Predictores de mortalidad en hemorragia digestiva alta en pacientes ingresados por otra condición: estudio prospectivo.
- EJ. Ortega Suazo
- R. Jiménez Rosales
- J.G. Martínez Cara
- E. Redondo-Cerezo
ISSN: 1988-317X
Any de publicació: 2020
Volum: 43
Número: 4
Pàgines: 143-147
Tipus: Article
Altres publicacions en: Revista andaluza de patología digestiva
Resum
Introduction and aims: Patients with in-hospital upper gastrointestinal bleeding have a higher mortality rate, however, the reasons for this increase have not been consistently identified.
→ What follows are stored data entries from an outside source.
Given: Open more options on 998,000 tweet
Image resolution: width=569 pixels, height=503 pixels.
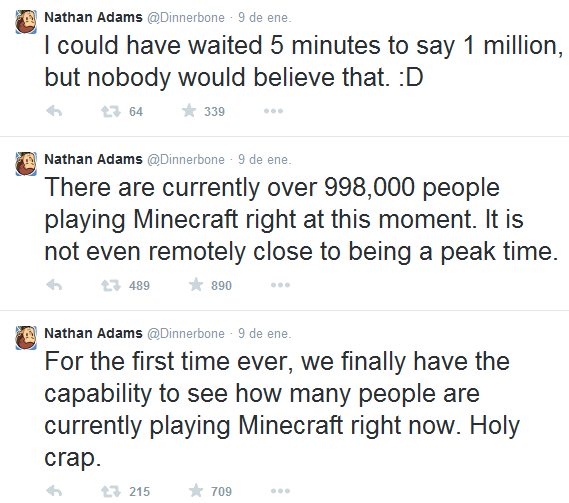Looking at the screenshot, I should (x=281, y=285).
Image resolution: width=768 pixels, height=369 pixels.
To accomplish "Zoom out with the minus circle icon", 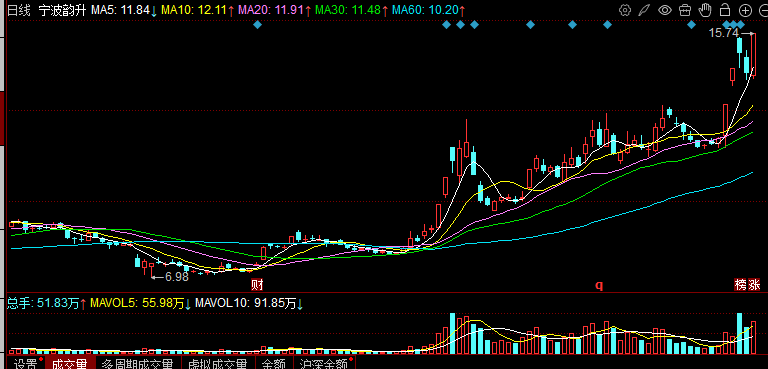I will 763,10.
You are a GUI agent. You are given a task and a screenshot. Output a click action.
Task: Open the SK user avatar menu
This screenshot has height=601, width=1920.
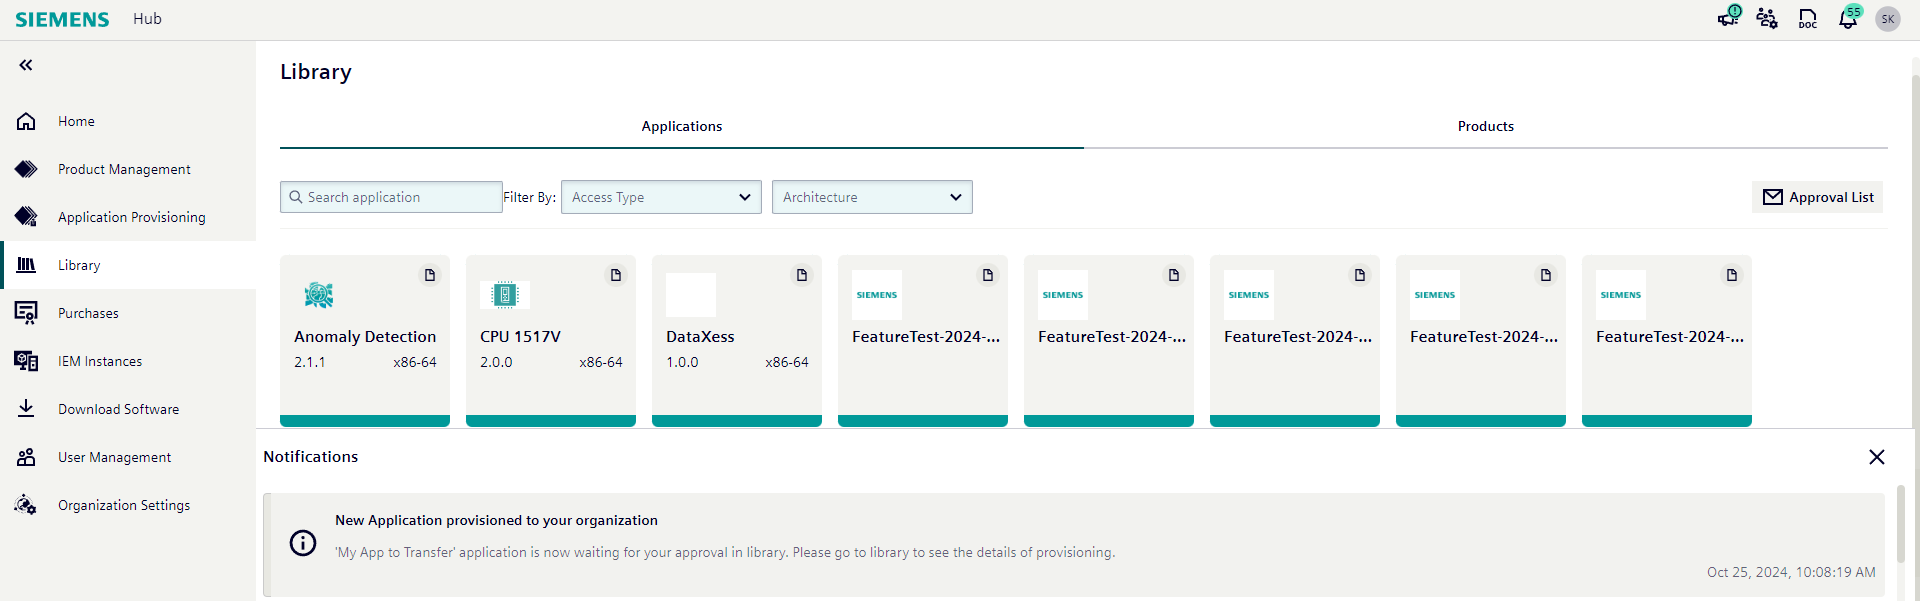coord(1887,19)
The aim of our study is to compare outpatients presenting with upper gastrointestinal bleeding (UGIB) to those who started GI bleeding while they were hospitalized for another condition; as well as to identify predictors of in-hospital mortality in this subgroup of patients. Material and methods: Prospective study on consecutive UGIB patients (variceal and non-variceal) treated in "Virgen de las Nieves" University Hospital (2013-2017). Information regarding clinical, biochemical data and procedures was collected. Documented clinical outcomes were in-hospital mortality, rebleeding and delayed (6-months) mortality. Results: 540 patients with a diagnosis of UGIB were included, 59 inpatients (IPs) and 481 outpatients (OPs). IPs differed from OPs in in-hospital mortality rate (42.1% vs 7.8%; P<0.001), rebleeding (29.3% vs. 15.3%; P=0.014), AIMS65≥2 (25.6% vs. 13.7%; P=0,043), ASA score (3-4 86,4% vs. 65,5; P<0,001), active bleeding in endoscopy (55.9% vs. 26.4%; P<0.001), endoscopic treatment (71.2% vs. 35.8%, P<0.001), blood units transfusions (5.42 vs. 2.48; P<0.001); hospital stay (23.69 vs. 6.91 days; P<0.001). Independent predictors for mortality in IPs were ASA ≥3 (OR 7.8; 95% CI 2.089-29.143, P=0.002) and need for endoscopic intervention (OR 2.00; 95% CI 1.063-3.746, P=0.032). Conclusions: Inpatients with UGIB have higher morbidity and mortality rates, and the ASA class is clearly a predictor of mortality in patients with UGIB both variceal and non-variceal.